The efforts of Egypt and the United Nations Special Coordinator have made it possible to achieve a ceasefire, which must be consolidated and sustained. We call on the parties to exercise the utmost restraint in that regard. Beyond that, however, there will be lasting stability in Gaza only in the context of a negotiated settlement, including the full return of the Palestinian Authority and the lifting of the blockade accompanied by credible security guarantees for Israel.

We also recall that the stabilization of the Gaza Strip requires an immediate improvement in the humanitarian situation in the territory, to which all stakeholders must contribute. In that respect, Israel’s announcement of the expansion of the fishing zone is a step in the right direction. In the Gaza Strip, where two-thirds of the population is composed of Palestinian refugees, the main humanitarian actor is UNRWA. In Palestinian refugee camps in Gaza and the region, access to education, health and, for some people, food aid depends entirely on UNRWA.

Beyond the humanitarian dimension, the dignity of Palestinian refugees and their ability to build a future are at stake. It is also a question of the stability and security of a region that has been shaken by crises, to which we cannot allow the addition of yet another factor of fragility. We must therefore respond to Pierre Krähenbühl’s call for us to maintain our level of collective financial engagement this year. UNRWA’s ability to maintain services is not guaranteed beyond summer, and the issue of the reopening of UNRWA schools will arise in August. The mobilization of us all will be crucial in the preparation for the donors conference, scheduled for late June in New York. France, for its part, has doubled its contribution to UNRWA in 2019.

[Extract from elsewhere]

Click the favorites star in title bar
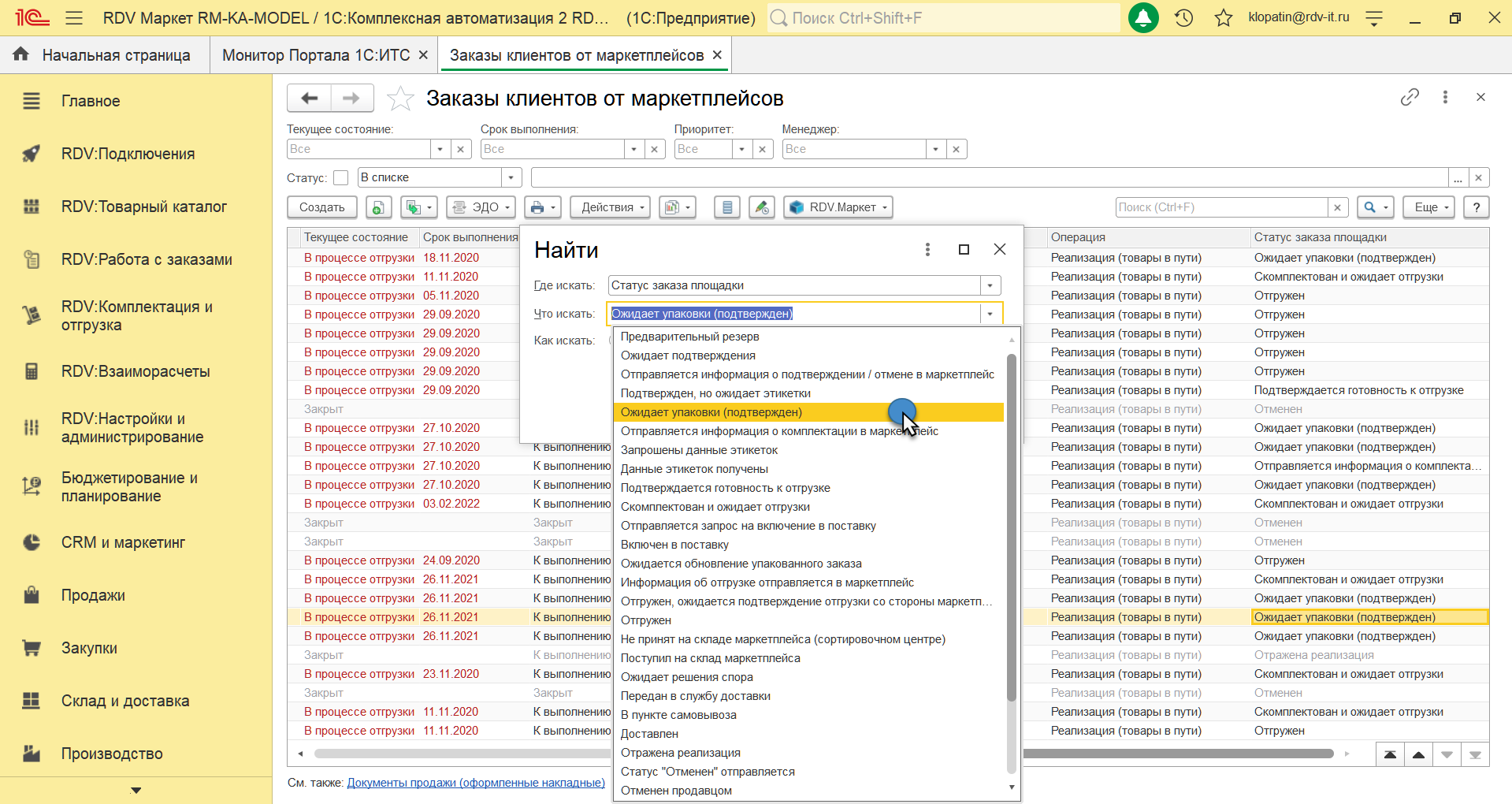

Our support for UNRWA will also require political mobilization for the renewal, in the fall, of the three-year mandate entrusted to it by the General Assembly. Until a just, equitable, realistic and lasting solution to the Palestinian refugee problem is found in the context of a peace agreement, the UNRWA mandate will remain necessary, not only for the refugees themselves and their future and the stability of the region, but also for the international community. We cannot collectively afford to leave the refugee camps to themselves, at the risk of making them the ideal recruitment pools for terrorist groups that are active in the region.

The situation in Gaza, with which I began my statement, cannot be dissociated from the Israeli-Palestinian conflict as a whole or from the two-State prospect. There will be no viable Palestinian State without Gaza and no lasting and just peace without a Palestinian State. On the ground and in people’s minds, however, the acceleration of settlement activity undermines the foundations of the two-State solution. Today, we are inching ever closer to the point of no return.

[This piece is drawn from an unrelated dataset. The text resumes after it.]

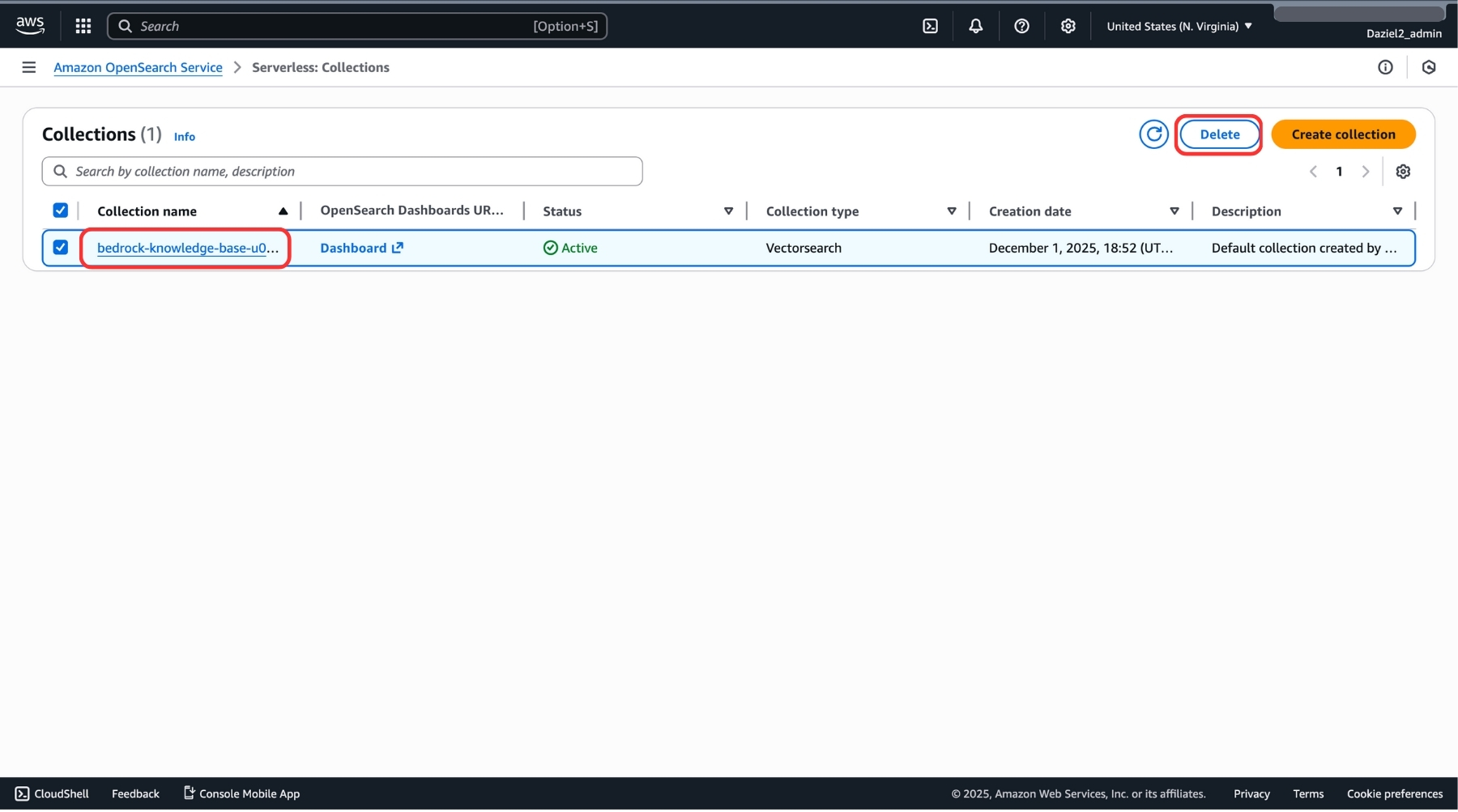
Task: Toggle the side navigation hamburger menu
Action: [x=29, y=67]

In addition to the facts, legal developments have led to the progressive application of Israeli law to the inhabitants of West Bank settlements. That situation does not correspond to the aspirations of either the Palestinians or the Israelis, and it is emerging in violation of international law, including the resolutions of the Council.

As we can see, the issue we are facing collectively is urgent and fundamentally political. We take note of the scheduled holding of an economic workshop in Manama on 25 and 26 June, at the initiative of the United States and Bahrain. France stands ready to support all efforts, including of an economic nature, as long as they are in line with the prospect that we have defined together: the establishment of a viable and independent Palestinian State, real conditions for the economic resurgence of Palestine and, beyond that, the construction of a stronger and more integrated regional economy.
We must not hold back from engaging in serious negotiations to implement the two-State solution, with both States living in peace and security within recognized borders, with Jerusalem as the capital. That is what the law says. That is the objective that France is pursuing, as a friend of Israel and the Palestinians, and it is on that basis that we will evaluate the initiatives that can be undertaken.